Die Besatzer schießen auch auf Zivilisten. Unweit des onkologischen
Krankenhauses hat es eingeschlagen, Fenster sind zu Bruch gegangen. In der
Buchma-Straße (Nordsaltiwka) wurde ein neunstöckiges Wohnhaus durch den
Raketenbeschuss erheblich beschädigt. Es gibt viele verlassene oder
ausgebrannte russische Fahrzeuge auf den Straßen. Viele suchen Schutz in
Luftschutzräumen“, so Larin.
## Fliehen oder nicht
„Russland wird weiter gehen, sobald die Stimme der Ukraine zum Schweigen
gebracht wird. Sobald Putin die Ukraine überrannt hat, wird er auch hier
Raketen stationieren. So wie in Belarus. Und dann müsst ihr noch viel mehr
bezahlen für eure Ergebenheit.“
Ich fange an, meine Telefonnummern in mein Notizbuch einzutragen. Dann habe
ich sie, wenn der Akku tot ist. Ich glaube, am Montag fliehe ich. Oder
nicht. Und wenn doch, dann vielleicht nur in ein Dorf in der Nähe. Von
Minute zu Minute denke ich anders. Aber eines weiß ich: Ich habe einige
Dinge falsch eingeschätzt.
Meine Mitbewohnerin ist eine 75-jährige Frau. Sie, Nadja, hortet gerne
Lebensmittel. An den Sonntagen ging sie immer in mehrere Kirchen, um sich
humanitäre Hilfspakete für Binnenflüchtlinge – sie ist aus der Gegend von
Donezk geflohen – zu holen. Dann kam sie mit Tragetaschen voller Nudeln,
Mehl und Sonnenblumenöl zurück.
„Unsere Wohnung ist keine Lagerhalle“, habe ich geschimpft. „Da ist doch
ungemütlich, zwischen Nudeltüten und Mehlpackungen zu leben.“ Wenn ich
besonders wütend war, habe ich ihr gesagt: „Nadja, Sie leben ja so, als
käme morgen Krieg.“ Dann hat sie immer betreten geschwiegen, zog am
nächsten Sonntag aber doch wieder los.
## Äpfel, Birnen und Gemüse
Jeden Sommer hat sie Äpfel, Birnen und Gemüse für den Winter eingeweckt.
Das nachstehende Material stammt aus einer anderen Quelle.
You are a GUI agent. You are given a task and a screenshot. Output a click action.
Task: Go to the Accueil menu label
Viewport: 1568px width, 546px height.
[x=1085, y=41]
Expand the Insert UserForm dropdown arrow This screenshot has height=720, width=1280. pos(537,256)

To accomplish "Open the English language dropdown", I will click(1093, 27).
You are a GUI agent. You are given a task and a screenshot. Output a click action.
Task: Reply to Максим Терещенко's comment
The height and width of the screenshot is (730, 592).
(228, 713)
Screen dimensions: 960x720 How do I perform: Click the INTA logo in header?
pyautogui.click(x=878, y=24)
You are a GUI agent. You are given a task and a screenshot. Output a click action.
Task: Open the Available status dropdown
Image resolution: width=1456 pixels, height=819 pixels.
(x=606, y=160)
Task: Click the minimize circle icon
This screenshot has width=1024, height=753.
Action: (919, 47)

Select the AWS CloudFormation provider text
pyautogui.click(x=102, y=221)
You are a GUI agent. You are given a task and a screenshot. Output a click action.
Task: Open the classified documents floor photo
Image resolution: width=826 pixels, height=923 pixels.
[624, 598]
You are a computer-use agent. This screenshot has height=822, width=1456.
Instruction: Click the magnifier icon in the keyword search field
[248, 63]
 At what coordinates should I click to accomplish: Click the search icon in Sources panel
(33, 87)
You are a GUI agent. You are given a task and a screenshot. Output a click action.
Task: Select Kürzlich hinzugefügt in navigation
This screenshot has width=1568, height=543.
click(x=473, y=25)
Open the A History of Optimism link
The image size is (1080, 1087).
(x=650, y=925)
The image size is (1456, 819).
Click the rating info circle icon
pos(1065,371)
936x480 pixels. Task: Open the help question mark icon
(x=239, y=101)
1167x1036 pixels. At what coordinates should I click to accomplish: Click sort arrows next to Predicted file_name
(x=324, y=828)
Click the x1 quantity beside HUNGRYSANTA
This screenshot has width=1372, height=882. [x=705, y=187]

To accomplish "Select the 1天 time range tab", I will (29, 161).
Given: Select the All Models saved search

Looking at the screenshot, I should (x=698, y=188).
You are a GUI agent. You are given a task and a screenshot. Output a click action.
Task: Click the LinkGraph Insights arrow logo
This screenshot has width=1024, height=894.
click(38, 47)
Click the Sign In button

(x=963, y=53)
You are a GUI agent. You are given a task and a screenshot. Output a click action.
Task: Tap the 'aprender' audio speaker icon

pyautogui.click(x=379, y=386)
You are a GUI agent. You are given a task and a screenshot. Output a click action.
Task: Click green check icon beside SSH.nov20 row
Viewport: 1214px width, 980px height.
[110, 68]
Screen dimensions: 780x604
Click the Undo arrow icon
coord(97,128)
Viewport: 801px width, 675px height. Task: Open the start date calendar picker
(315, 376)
Und ich habe mich immer gefragt, wer um Gottes willen das alles jemals
essen soll. Jetzt, wo sich die Regale in den Lebensmittelgeschäften leeren,
bin ich froh, dass ich mit so jemandem zusammenlebe.
Nadja ist der einzige Mensch, den ich in den vergangenen Tagen gesehen
habe, der noch weinen kann. Sie kann bei jeder Explosion sagen, welche
Geschosse das sind und wie weit sie noch weg sind. „In meiner Heimatstadt
Jenakiewo bei Donezk bin ich sehr oft beschossen worden.“ Sie ist herzkrank
und hatte schon drei Infarkte. Alle wissen es, aber keiner sagt es: Wenn
sie jetzt ein Problem mit dem Herzen bekäme, würde wird ihr niemand helfen.
Die Angst vor Plünderern geht um. Jetzt, wo sich jeder ganz offiziell
kostenlos ein Gewehr holen kann, ist die Furcht groß, dass sich diese
Waffen auch mal auf einfache Bürgerinnen richten könnten. Aus den
Gefängnissen sind Schwerverbrecher entlassen worden. Vielleicht sollte ich
mich weniger vor der Wohnung zeigen. Ist vielleicht besser, wenn Nadja, die
unscheinbare Rentnerin, zum Einkaufen geht.
Mein Nachbar Alik ruft an. Er ist gerade in einem Dorf in der Nähe. „Guck
doch mal nach, ob in meiner Wohnung noch alles in Ordnung ist.“ Heldenhaft
verlasse ich das Haus, was ja jetzt verboten ist, schalte auf Whatsapp
meine Kamera ein. Dann gehe ich die 50 Meter zu seinem Haus und filme für
ihn Fenster und Wohnungstür. Er ist froh, dass noch alles so aussieht, wie
er es verlassen hat. Ich bin nicht der Einzige, der sich aus dem Haus wagt.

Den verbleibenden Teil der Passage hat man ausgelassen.